_Exercise aim:_ Each line below should be reproduced without any alteration.

_Records shown:_
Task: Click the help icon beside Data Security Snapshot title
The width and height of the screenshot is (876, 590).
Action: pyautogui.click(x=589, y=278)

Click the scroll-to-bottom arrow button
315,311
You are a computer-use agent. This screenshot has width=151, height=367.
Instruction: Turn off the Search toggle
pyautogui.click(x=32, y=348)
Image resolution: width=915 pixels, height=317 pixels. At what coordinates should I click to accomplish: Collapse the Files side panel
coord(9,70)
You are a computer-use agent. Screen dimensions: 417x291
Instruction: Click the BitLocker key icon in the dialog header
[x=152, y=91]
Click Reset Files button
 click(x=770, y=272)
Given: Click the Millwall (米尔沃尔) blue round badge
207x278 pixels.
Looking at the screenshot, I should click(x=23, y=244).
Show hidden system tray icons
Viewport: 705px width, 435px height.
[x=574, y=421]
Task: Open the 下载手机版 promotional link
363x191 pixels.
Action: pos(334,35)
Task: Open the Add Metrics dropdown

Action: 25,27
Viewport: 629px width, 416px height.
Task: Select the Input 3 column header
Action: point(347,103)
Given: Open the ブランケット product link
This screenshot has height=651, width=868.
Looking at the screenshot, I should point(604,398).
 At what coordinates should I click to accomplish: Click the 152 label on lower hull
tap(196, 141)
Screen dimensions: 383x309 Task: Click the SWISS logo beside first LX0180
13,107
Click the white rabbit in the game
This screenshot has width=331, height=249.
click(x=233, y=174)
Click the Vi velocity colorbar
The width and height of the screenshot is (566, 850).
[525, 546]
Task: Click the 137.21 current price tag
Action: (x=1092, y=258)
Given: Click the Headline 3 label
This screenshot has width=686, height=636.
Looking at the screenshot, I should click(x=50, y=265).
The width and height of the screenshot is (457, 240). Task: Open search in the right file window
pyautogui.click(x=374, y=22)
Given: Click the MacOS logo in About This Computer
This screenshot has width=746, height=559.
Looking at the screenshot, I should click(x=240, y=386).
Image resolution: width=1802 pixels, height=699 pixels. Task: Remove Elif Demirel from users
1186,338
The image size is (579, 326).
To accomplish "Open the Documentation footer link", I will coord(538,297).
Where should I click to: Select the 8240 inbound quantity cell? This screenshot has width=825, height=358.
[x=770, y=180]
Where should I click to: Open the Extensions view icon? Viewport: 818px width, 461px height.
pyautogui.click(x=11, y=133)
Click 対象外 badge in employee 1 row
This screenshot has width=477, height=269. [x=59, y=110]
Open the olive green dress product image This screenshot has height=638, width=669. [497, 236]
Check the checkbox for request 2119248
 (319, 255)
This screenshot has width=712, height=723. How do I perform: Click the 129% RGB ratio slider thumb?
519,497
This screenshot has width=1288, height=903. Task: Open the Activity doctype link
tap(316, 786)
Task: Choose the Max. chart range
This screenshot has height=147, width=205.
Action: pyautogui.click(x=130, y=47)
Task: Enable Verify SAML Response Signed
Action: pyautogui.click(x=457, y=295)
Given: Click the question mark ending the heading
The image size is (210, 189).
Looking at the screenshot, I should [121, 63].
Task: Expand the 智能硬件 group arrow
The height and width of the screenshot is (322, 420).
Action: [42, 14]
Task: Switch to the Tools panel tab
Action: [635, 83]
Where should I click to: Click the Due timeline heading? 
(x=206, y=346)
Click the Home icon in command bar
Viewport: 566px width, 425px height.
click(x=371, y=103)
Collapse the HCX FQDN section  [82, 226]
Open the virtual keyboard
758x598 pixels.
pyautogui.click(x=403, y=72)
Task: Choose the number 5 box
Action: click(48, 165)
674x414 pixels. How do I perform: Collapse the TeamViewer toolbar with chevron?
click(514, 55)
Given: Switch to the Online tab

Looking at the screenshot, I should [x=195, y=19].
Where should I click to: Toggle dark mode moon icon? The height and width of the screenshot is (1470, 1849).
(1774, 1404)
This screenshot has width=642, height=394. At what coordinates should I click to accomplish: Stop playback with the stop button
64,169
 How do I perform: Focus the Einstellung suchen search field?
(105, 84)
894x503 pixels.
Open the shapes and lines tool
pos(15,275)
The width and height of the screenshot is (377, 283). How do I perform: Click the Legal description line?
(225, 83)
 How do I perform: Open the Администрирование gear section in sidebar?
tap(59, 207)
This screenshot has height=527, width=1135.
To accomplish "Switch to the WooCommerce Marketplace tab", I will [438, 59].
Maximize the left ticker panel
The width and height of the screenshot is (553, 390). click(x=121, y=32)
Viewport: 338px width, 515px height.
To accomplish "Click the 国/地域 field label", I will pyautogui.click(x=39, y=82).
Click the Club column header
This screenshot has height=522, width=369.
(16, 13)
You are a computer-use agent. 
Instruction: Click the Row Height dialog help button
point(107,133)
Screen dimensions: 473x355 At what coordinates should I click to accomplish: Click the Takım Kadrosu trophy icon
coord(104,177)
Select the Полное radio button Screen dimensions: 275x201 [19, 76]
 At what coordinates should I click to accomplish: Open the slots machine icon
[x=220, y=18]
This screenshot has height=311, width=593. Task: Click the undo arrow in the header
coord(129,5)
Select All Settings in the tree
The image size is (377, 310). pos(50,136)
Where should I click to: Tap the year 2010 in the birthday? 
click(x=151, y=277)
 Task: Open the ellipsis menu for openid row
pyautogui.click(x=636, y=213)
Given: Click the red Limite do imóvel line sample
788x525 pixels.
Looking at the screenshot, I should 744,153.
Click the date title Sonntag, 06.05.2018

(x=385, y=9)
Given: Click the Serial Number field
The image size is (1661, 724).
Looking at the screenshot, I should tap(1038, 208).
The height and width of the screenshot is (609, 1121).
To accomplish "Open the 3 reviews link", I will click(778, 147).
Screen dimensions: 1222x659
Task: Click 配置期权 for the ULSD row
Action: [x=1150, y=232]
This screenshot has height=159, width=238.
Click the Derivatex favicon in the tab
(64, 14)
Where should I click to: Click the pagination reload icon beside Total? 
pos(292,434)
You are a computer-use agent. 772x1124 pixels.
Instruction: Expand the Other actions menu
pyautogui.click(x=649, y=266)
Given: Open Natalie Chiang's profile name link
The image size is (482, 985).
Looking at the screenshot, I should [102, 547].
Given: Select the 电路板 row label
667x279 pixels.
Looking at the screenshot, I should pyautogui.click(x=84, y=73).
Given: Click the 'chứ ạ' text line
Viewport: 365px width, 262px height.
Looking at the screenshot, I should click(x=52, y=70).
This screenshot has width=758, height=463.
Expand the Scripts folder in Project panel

_Answer for the task:_
Task: Click the help icon beside Data Security Snapshot title
The width and height of the screenshot is (876, 590).
Action: pyautogui.click(x=589, y=278)

Click the scroll-to-bottom arrow button
315,311
You are a computer-use agent. This screenshot has width=151, height=367.
Instruction: Turn off the Search toggle
pyautogui.click(x=32, y=348)
Image resolution: width=915 pixels, height=317 pixels. At what coordinates should I click to accomplish: Collapse the Files side panel
coord(9,70)
You are a computer-use agent. Screen dimensions: 417x291
Instruction: Click the BitLocker key icon in the dialog header
[x=152, y=91]
Click Reset Files button
 click(x=770, y=272)
Given: Click the Millwall (米尔沃尔) blue round badge
207x278 pixels.
Looking at the screenshot, I should click(x=23, y=244).
Show hidden system tray icons
Viewport: 705px width, 435px height.
[x=574, y=421]
Task: Open the 下载手机版 promotional link
363x191 pixels.
Action: pos(334,35)
Task: Open the Add Metrics dropdown

Action: 25,27
Viewport: 629px width, 416px height.
Task: Select the Input 3 column header
Action: point(347,103)
Given: Open the ブランケット product link
This screenshot has height=651, width=868.
Looking at the screenshot, I should point(604,398).
 At what coordinates should I click to accomplish: Click the 152 label on lower hull
tap(196, 141)
Screen dimensions: 383x309 Task: Click the SWISS logo beside first LX0180
13,107
Click the white rabbit in the game
This screenshot has width=331, height=249.
click(x=233, y=174)
Click the Vi velocity colorbar
The width and height of the screenshot is (566, 850).
[525, 546]
Task: Click the 137.21 current price tag
Action: (x=1092, y=258)
Given: Click the Headline 3 label
This screenshot has width=686, height=636.
Looking at the screenshot, I should click(x=50, y=265).
The width and height of the screenshot is (457, 240). Task: Open search in the right file window
pyautogui.click(x=374, y=22)
Given: Click the MacOS logo in About This Computer
This screenshot has width=746, height=559.
Looking at the screenshot, I should click(x=240, y=386).
Image resolution: width=1802 pixels, height=699 pixels. Task: Remove Elif Demirel from users
1186,338
The image size is (579, 326).
To accomplish "Open the Documentation footer link", I will coord(538,297).
Where should I click to: Select the 8240 inbound quantity cell? This screenshot has width=825, height=358.
[x=770, y=180]
Where should I click to: Open the Extensions view icon? Viewport: 818px width, 461px height.
pyautogui.click(x=11, y=133)
Click 対象外 badge in employee 1 row
This screenshot has width=477, height=269. [x=59, y=110]
Open the olive green dress product image This screenshot has height=638, width=669. [497, 236]
Check the checkbox for request 2119248
 (319, 255)
This screenshot has width=712, height=723. How do I perform: Click the 129% RGB ratio slider thumb?
519,497
This screenshot has width=1288, height=903. Task: Open the Activity doctype link
tap(316, 786)
Task: Choose the Max. chart range
This screenshot has height=147, width=205.
Action: pyautogui.click(x=130, y=47)
Task: Enable Verify SAML Response Signed
Action: pyautogui.click(x=457, y=295)
Given: Click the question mark ending the heading
The image size is (210, 189).
Looking at the screenshot, I should [121, 63].
Task: Expand the 智能硬件 group arrow
The height and width of the screenshot is (322, 420).
Action: [42, 14]
Task: Switch to the Tools panel tab
Action: [635, 83]
Where should I click to: Click the Due timeline heading? 
(x=206, y=346)
Click the Home icon in command bar
Viewport: 566px width, 425px height.
click(x=371, y=103)
Collapse the HCX FQDN section  [82, 226]
Open the virtual keyboard
758x598 pixels.
pyautogui.click(x=403, y=72)
Task: Choose the number 5 box
Action: click(48, 165)
674x414 pixels. How do I perform: Collapse the TeamViewer toolbar with chevron?
click(514, 55)
Given: Switch to the Online tab

Looking at the screenshot, I should [x=195, y=19].
Where should I click to: Toggle dark mode moon icon? The height and width of the screenshot is (1470, 1849).
(1774, 1404)
This screenshot has width=642, height=394. At what coordinates should I click to accomplish: Stop playback with the stop button
64,169
 How do I perform: Focus the Einstellung suchen search field?
(105, 84)
894x503 pixels.
Open the shapes and lines tool
pos(15,275)
The width and height of the screenshot is (377, 283). How do I perform: Click the Legal description line?
(225, 83)
 How do I perform: Open the Администрирование gear section in sidebar?
tap(59, 207)
This screenshot has height=527, width=1135.
To accomplish "Switch to the WooCommerce Marketplace tab", I will [438, 59].
Maximize the left ticker panel
The width and height of the screenshot is (553, 390). click(x=121, y=32)
Viewport: 338px width, 515px height.
To accomplish "Click the 国/地域 field label", I will pyautogui.click(x=39, y=82).
Click the Club column header
This screenshot has height=522, width=369.
(16, 13)
You are a computer-use agent. 
Instruction: Click the Row Height dialog help button
point(107,133)
Screen dimensions: 473x355 At what coordinates should I click to accomplish: Click the Takım Kadrosu trophy icon
coord(104,177)
Select the Полное radio button Screen dimensions: 275x201 [19, 76]
 At what coordinates should I click to accomplish: Open the slots machine icon
[x=220, y=18]
This screenshot has height=311, width=593. Task: Click the undo arrow in the header
coord(129,5)
Select All Settings in the tree
The image size is (377, 310). pos(50,136)
Where should I click to: Tap the year 2010 in the birthday? 
click(x=151, y=277)
 Task: Open the ellipsis menu for openid row
pyautogui.click(x=636, y=213)
Given: Click the red Limite do imóvel line sample
788x525 pixels.
Looking at the screenshot, I should 744,153.
Click the date title Sonntag, 06.05.2018

(x=385, y=9)
Given: Click the Serial Number field
The image size is (1661, 724).
Looking at the screenshot, I should tap(1038, 208).
The height and width of the screenshot is (609, 1121).
To accomplish "Open the 3 reviews link", I will click(778, 147).
Screen dimensions: 1222x659
Task: Click 配置期权 for the ULSD row
Action: [x=1150, y=232]
This screenshot has height=159, width=238.
Click the Derivatex favicon in the tab
(64, 14)
Where should I click to: Click the pagination reload icon beside Total? 
pos(292,434)
You are a computer-use agent. 772x1124 pixels.
Instruction: Expand the Other actions menu
pyautogui.click(x=649, y=266)
Given: Open Natalie Chiang's profile name link
The image size is (482, 985).
Looking at the screenshot, I should [102, 547].
Given: Select the 电路板 row label
667x279 pixels.
Looking at the screenshot, I should pyautogui.click(x=84, y=73).
Given: Click the 'chứ ạ' text line
Viewport: 365px width, 262px height.
Looking at the screenshot, I should click(x=52, y=70).
This screenshot has width=758, height=463.
Expand the Scripts folder in Project panel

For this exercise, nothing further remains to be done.